• **PROBLEM STATEMENT**
With pictures omitted, the line containing "This screenshot has width=1400, height=858." and all later lines of the records below are to be restated word for word.

[Stored items]
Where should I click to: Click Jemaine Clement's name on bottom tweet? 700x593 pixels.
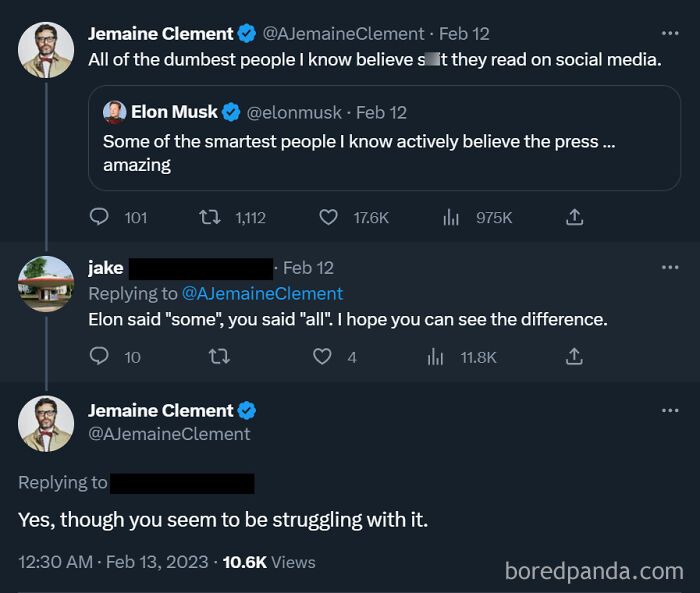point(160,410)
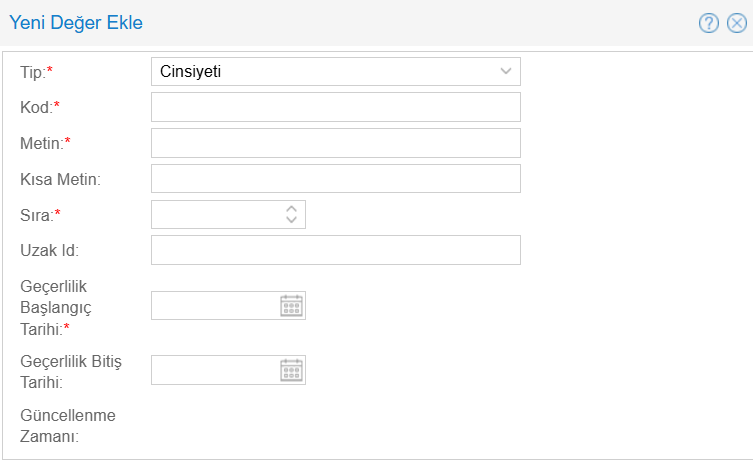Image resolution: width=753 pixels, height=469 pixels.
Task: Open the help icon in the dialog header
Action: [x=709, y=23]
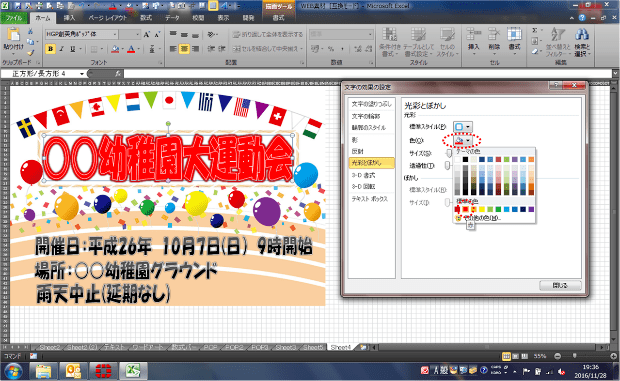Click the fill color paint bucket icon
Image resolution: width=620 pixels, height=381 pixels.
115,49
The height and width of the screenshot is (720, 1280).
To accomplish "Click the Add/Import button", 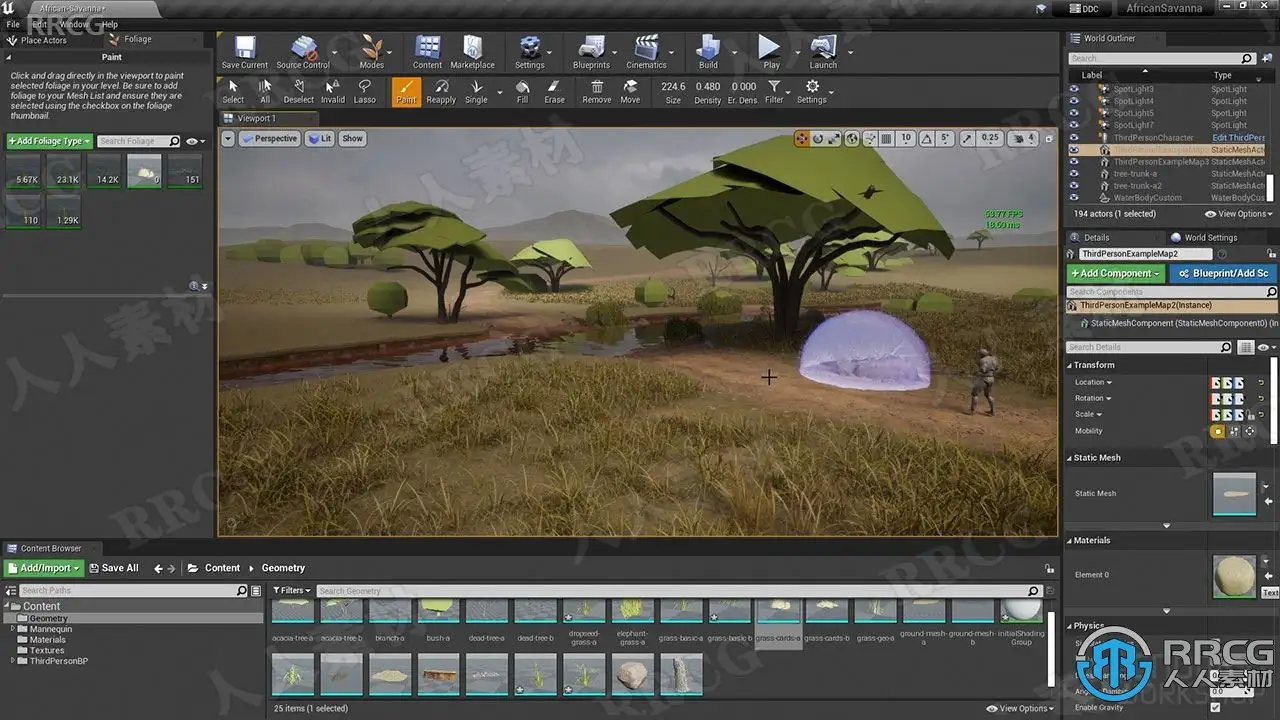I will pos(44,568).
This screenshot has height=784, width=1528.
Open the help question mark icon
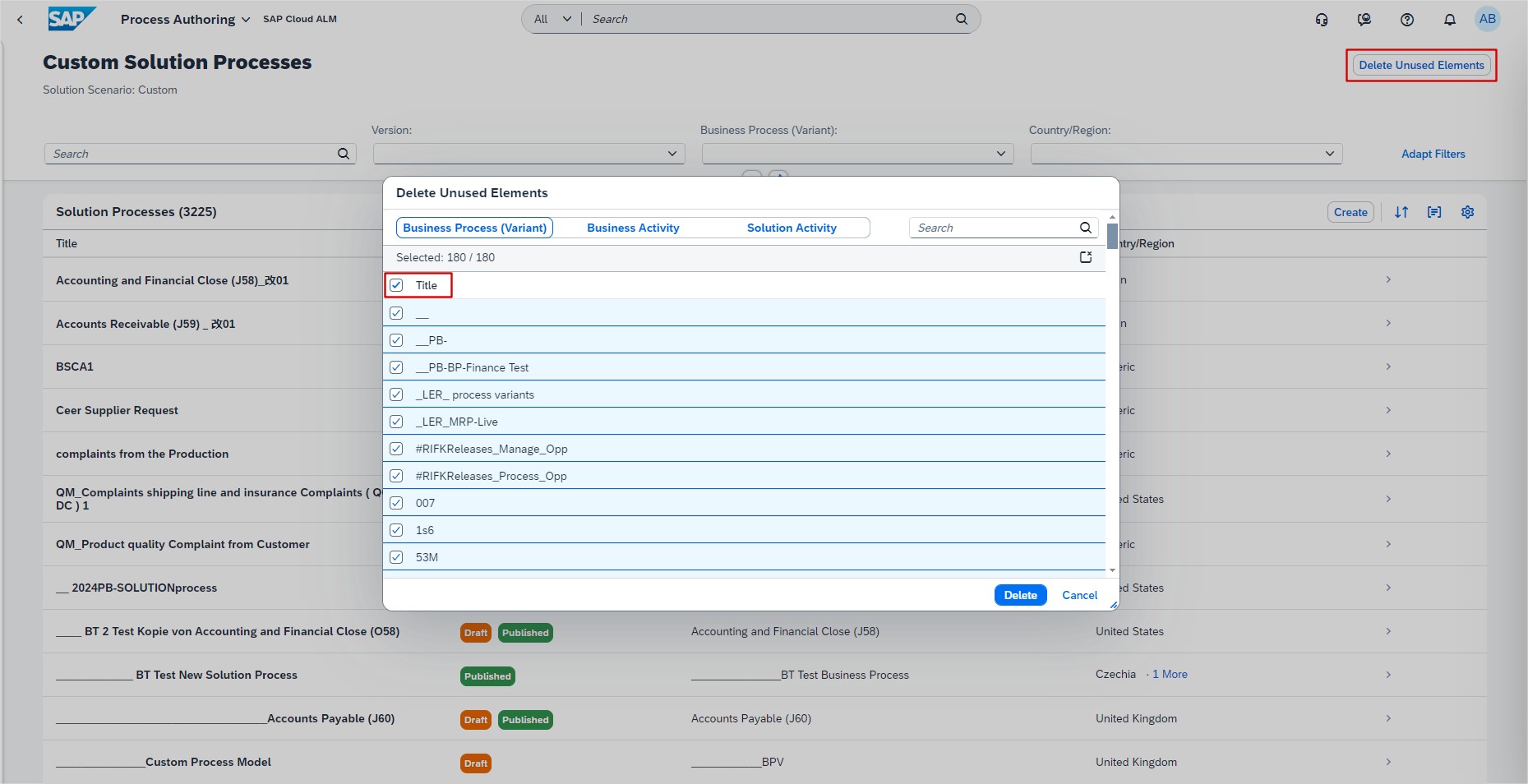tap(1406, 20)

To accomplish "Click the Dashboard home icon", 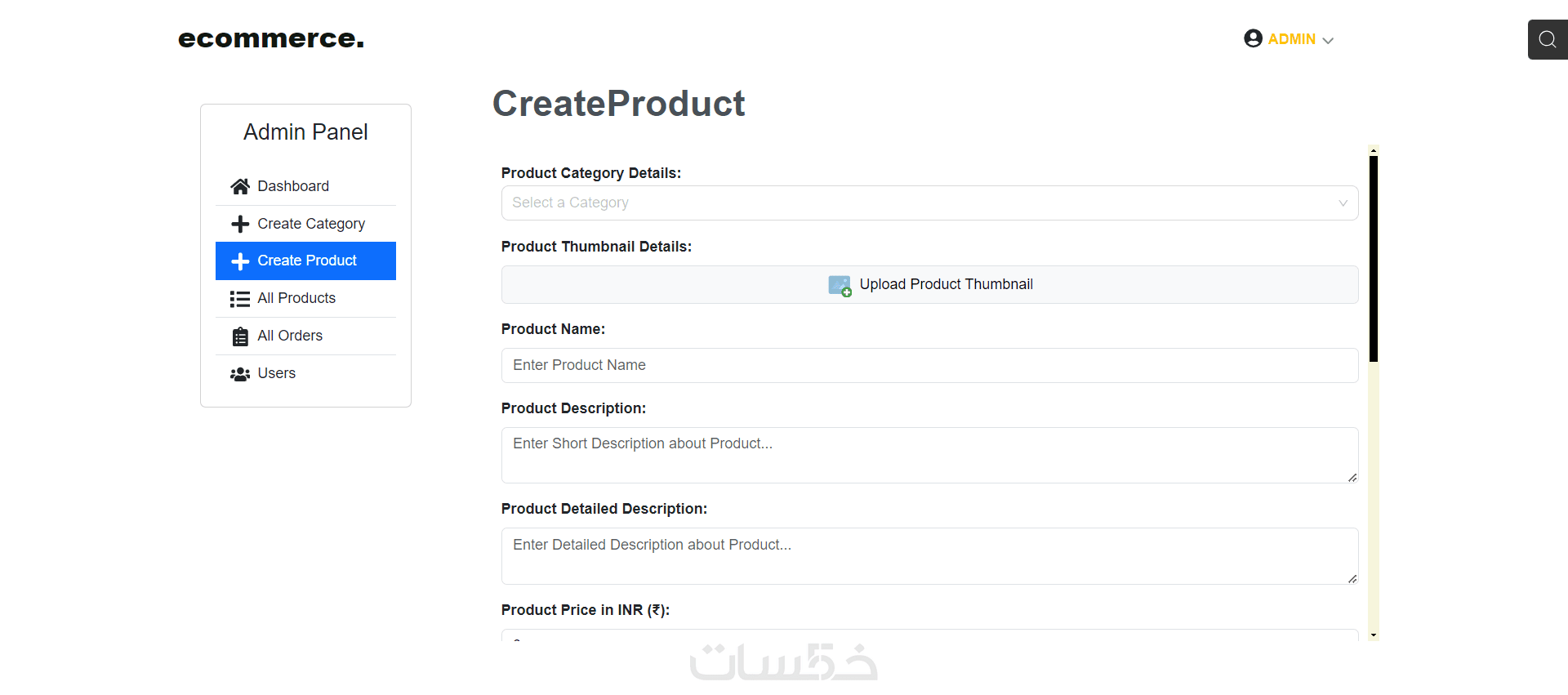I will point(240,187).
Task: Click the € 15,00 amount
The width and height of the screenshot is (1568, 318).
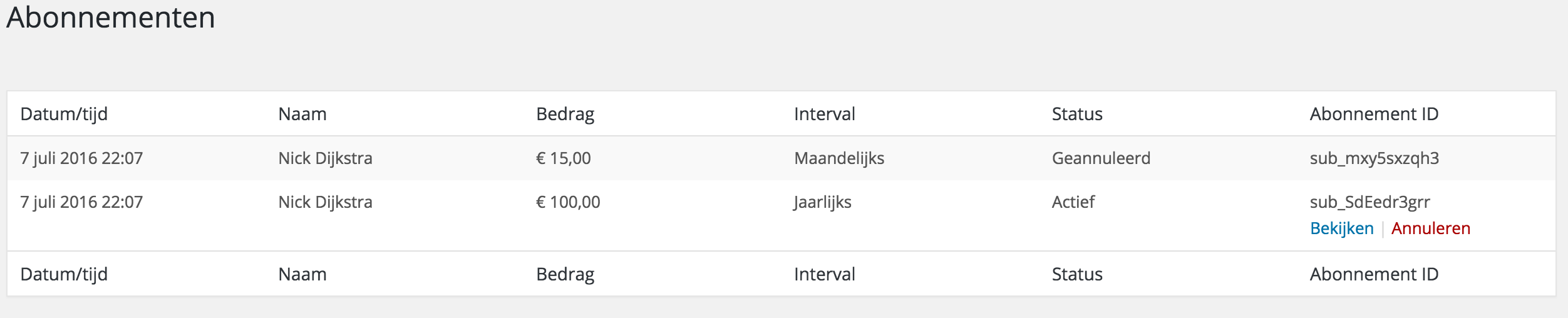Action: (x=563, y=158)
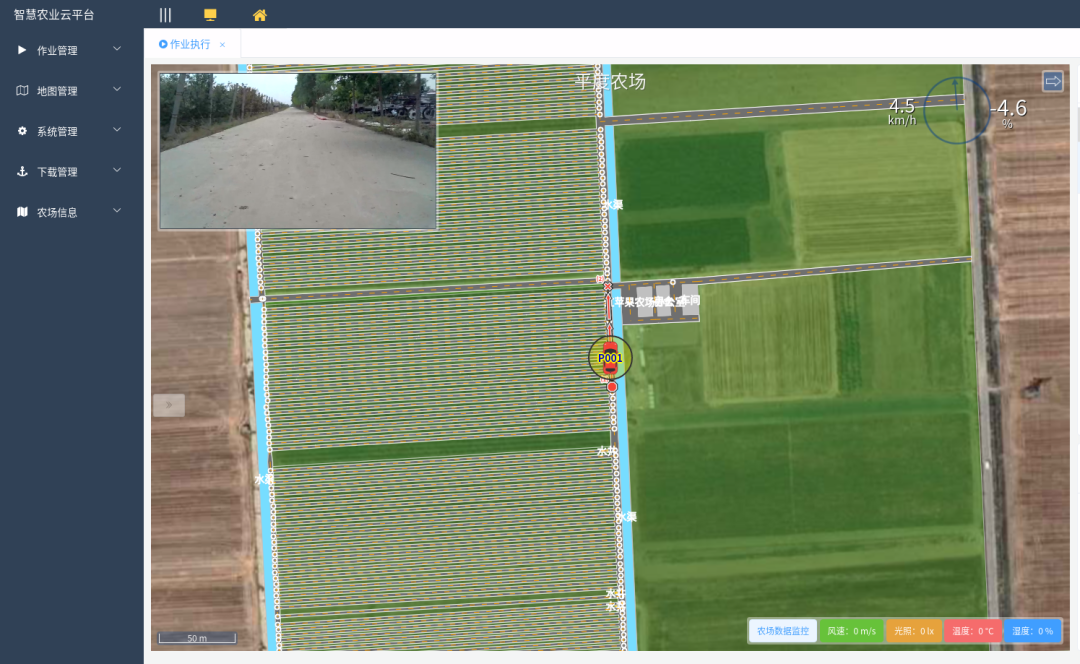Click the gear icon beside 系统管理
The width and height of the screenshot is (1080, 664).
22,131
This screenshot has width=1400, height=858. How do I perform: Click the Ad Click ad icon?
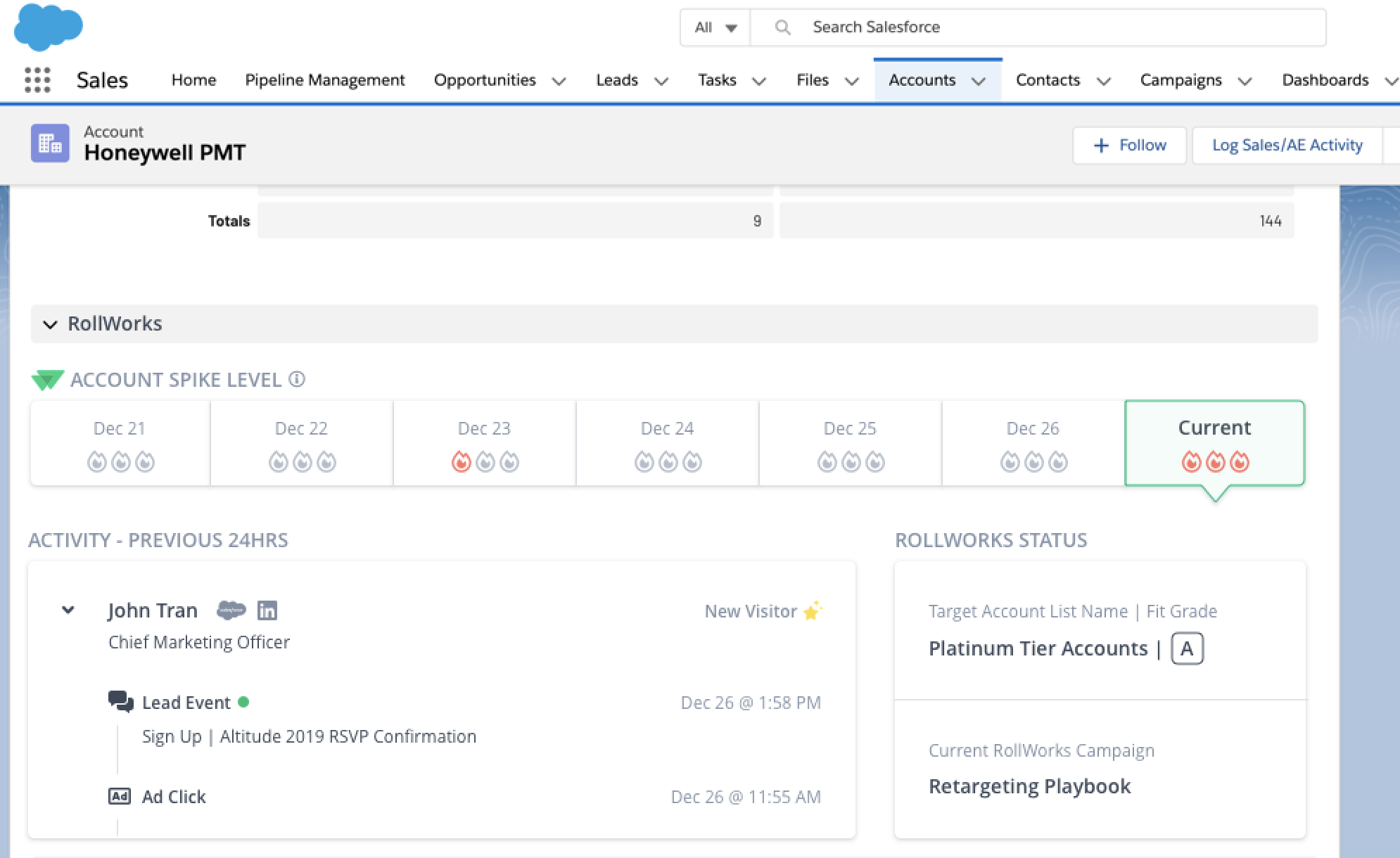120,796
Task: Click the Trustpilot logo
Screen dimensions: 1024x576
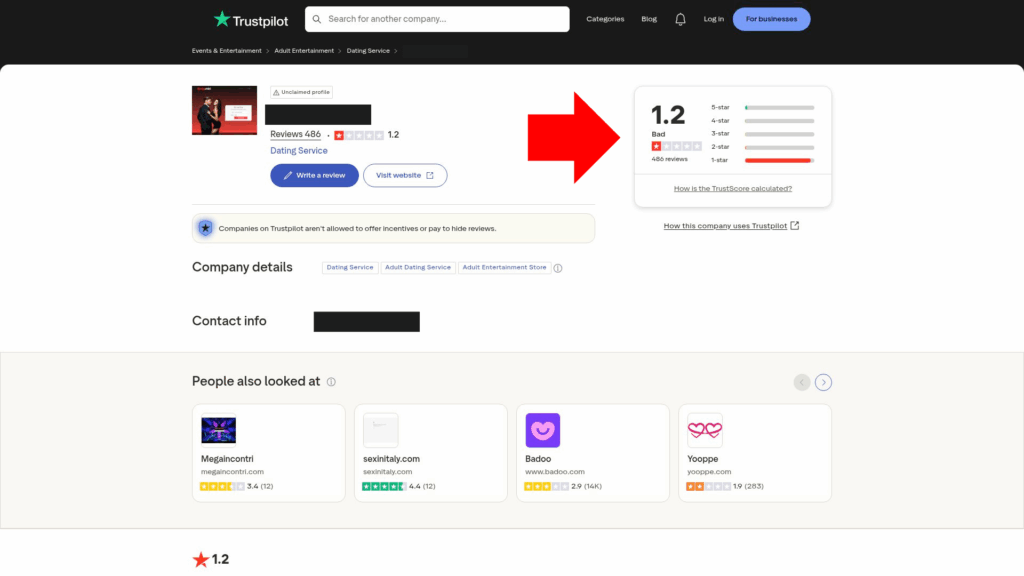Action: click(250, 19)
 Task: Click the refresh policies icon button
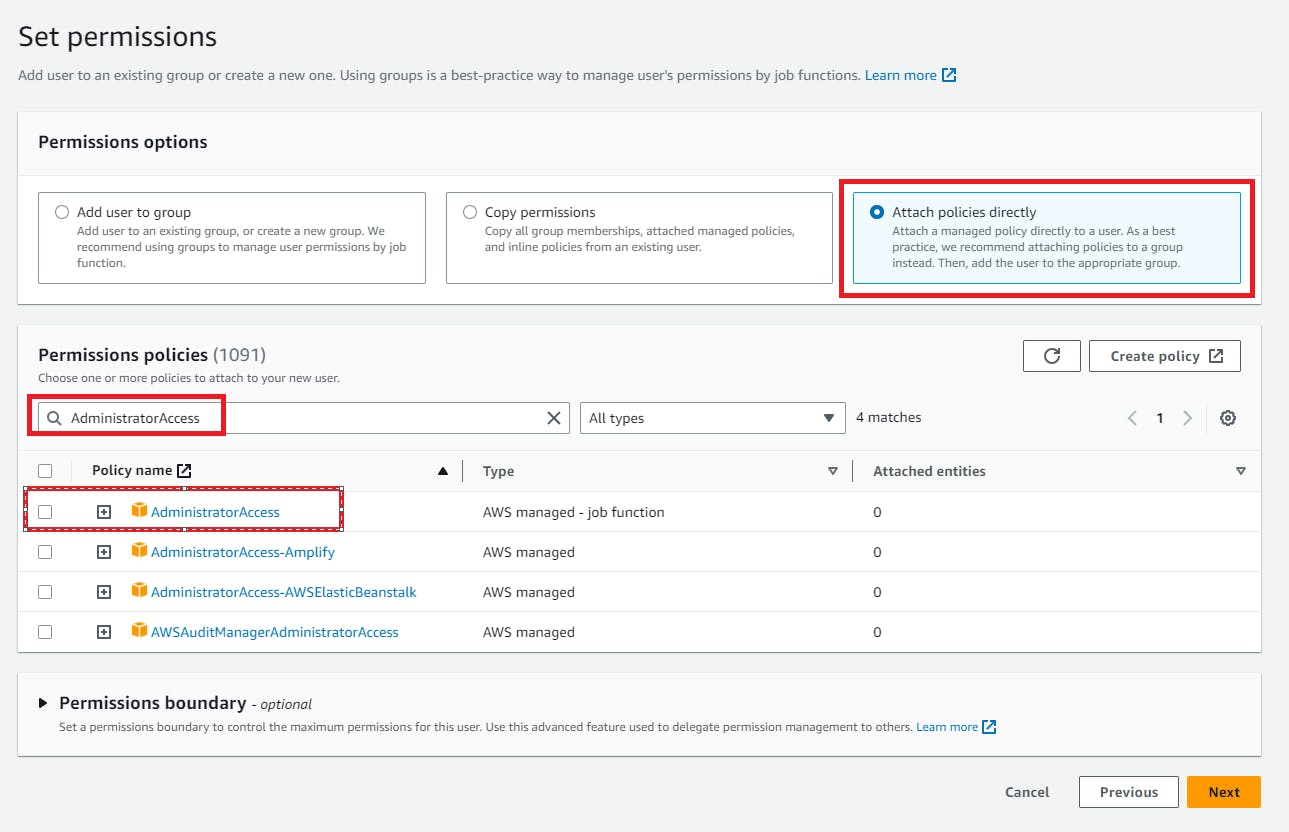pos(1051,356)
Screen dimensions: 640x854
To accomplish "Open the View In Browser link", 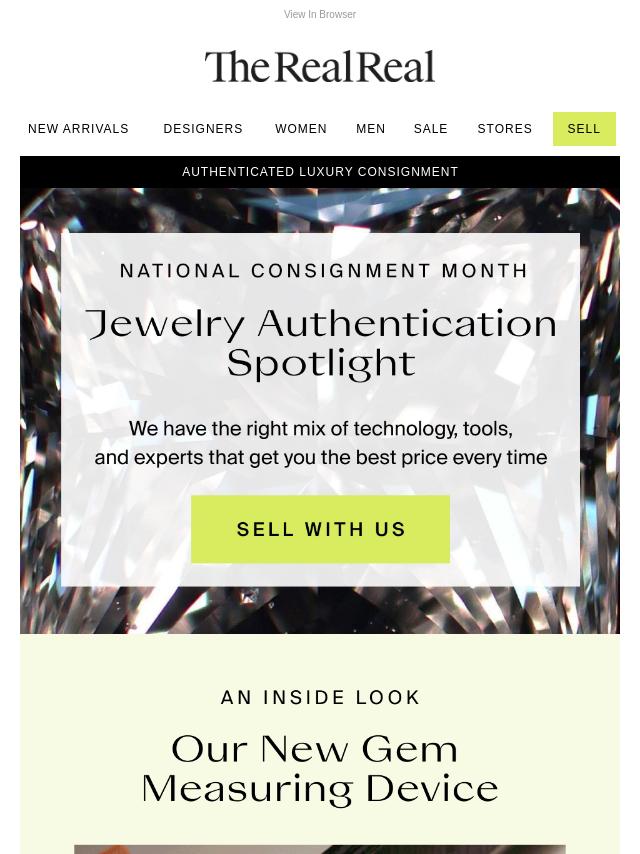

• **SOLUTION TO THIS TASK**
This screenshot has width=1400, height=858. How do I perform: Click the Ad Click ad icon?
120,796
Task: Click the Trustpilot logo
Screen dimensions: 1024x576
Action: click(250, 19)
 Task: Click the refresh policies icon button
pos(1051,356)
Screen dimensions: 640x854
To accomplish "Open the View In Browser link", 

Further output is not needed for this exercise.